Les langues anciennes sont partie intégrante de notre patrimoine culturel. Elles ont aussi, comme vous l'avez souligné, une
fonction de formation, qu'elles partagent d'ailleurs avec bien d'autres disciplines. Le Gouvernement souhaite donc veiller
au maintien du latin et du grec non seulement au collège et au lycée, mais également dans l'enseignement supérieur et la
recherche.
Or, l'organisation de nos enseignements dans ce domaine n'est pas aujourd'hui la meilleure. Au collège, elle résulte des
décisions prises par l'ancien ministre de l'éducation nationale dans le cadre de l'opération de « rénovation » du collège.
Le nombre important de disciplines enseignées de la classe de sixième à la classe de troisième, la montée en puissance de
certaines d'entre elles, comme la technologie, la généralisation de la deuxième langue vivante, rendent complexe
l'organisation de l'enseignement des langues anciennes. C'est particulièrement vrai pour le grec, le nombre d'élèves qui
choisissent cette option étant souvent insuffisant pour constituer une classe de taille raisonnable.
Le ministère de l'éducation nationale va donc s'employer à identifier clairement, dans chaque bassin géographique, des
collèges assurant une initiation au grec, en liaison avec des lycées proposant des études littéraires très complètes.
Son objet est de promouvoir des études littéraires diversifiées et de qualité, partout sur le territoire, et pas seulement dans
les grands lycées des centres-villes.
M. Jean-Louis Lorrain. Je demande la parole.
M. le président. La parole est à M. Lorrain.

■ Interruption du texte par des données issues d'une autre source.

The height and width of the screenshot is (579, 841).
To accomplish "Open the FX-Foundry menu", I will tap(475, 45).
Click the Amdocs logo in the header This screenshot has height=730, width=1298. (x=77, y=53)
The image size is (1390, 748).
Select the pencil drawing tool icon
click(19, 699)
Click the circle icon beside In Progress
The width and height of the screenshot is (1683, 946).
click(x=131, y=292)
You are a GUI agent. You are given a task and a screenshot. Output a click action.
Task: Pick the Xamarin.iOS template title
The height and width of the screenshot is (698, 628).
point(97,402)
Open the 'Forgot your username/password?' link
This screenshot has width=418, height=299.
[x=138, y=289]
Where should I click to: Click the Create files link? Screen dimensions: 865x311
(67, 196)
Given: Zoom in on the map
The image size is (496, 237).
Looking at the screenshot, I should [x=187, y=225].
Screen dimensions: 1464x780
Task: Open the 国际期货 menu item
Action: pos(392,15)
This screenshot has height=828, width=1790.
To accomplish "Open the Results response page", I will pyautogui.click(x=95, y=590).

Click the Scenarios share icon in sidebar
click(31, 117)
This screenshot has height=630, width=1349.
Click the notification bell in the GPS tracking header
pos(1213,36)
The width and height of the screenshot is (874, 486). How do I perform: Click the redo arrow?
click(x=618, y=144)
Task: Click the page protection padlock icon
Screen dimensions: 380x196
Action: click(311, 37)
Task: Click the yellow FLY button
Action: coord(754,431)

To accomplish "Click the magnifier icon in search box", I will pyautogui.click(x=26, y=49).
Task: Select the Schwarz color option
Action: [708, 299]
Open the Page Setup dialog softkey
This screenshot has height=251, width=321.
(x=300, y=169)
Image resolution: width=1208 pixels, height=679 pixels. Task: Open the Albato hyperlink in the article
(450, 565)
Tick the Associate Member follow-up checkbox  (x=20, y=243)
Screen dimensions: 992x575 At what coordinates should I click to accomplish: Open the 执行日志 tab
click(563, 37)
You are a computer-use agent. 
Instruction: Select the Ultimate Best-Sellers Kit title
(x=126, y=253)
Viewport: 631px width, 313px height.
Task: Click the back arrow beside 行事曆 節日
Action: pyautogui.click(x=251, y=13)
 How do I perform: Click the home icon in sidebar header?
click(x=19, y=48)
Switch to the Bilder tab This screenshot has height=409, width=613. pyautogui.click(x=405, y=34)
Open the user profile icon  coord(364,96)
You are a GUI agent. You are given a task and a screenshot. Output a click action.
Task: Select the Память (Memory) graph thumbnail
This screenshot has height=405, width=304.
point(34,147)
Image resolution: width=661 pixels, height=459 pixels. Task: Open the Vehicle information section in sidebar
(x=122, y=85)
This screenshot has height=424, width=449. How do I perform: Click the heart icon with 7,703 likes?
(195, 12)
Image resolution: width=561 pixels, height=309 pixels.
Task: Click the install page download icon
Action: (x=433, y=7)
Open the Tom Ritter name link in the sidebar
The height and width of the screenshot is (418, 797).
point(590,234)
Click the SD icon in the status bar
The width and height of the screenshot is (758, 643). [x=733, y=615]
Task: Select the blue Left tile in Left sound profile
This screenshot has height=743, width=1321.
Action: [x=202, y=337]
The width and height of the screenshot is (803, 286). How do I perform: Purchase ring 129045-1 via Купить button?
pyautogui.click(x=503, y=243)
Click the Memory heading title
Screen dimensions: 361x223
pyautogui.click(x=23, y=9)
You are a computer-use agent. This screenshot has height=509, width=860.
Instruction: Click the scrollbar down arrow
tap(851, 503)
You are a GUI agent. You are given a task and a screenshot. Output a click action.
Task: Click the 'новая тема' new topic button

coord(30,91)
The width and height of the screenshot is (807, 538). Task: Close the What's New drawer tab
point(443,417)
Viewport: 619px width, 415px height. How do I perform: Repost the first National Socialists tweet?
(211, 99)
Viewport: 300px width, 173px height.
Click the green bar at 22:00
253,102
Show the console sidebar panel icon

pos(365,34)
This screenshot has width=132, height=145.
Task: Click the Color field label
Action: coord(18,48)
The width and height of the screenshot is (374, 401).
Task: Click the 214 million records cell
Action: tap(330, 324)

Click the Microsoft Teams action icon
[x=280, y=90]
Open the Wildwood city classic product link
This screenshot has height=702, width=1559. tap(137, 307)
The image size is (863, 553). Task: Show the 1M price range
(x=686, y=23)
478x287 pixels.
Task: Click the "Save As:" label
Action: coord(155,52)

M. Jean-Louis Lorrain. Monsieur le ministre, je vous remercie de ces remarques ; néanmoins, très sincèrement, je reste
sur ma faim !
Si le latin et le grec ne sont pas enseignés à un nombre suffisant d'élèves à l'échelon de nos collèges, nous ne pourrons
pas, par la suite, recruter de nouveaux professeurs capables de transmettre la science de haut niveau que représente
l'enseignement de ces deux langues.
Mon souci est non pas de promouvoir un esprit rétrograde ou élitiste qui serait détaché du sens des réalités, mais d'attirer
l'attention des autorités ministérielles sur la vigilance dont elles doivent faire preuve. En effet, les principaux de collège
doivent pouvoir disposer des moyens nécessaires, et une politique faite sans doute de bonnes intentions ne doit pas
risquer de mettre en péril de manière irréversible la survie, en quelque sorte, de ces enseignements.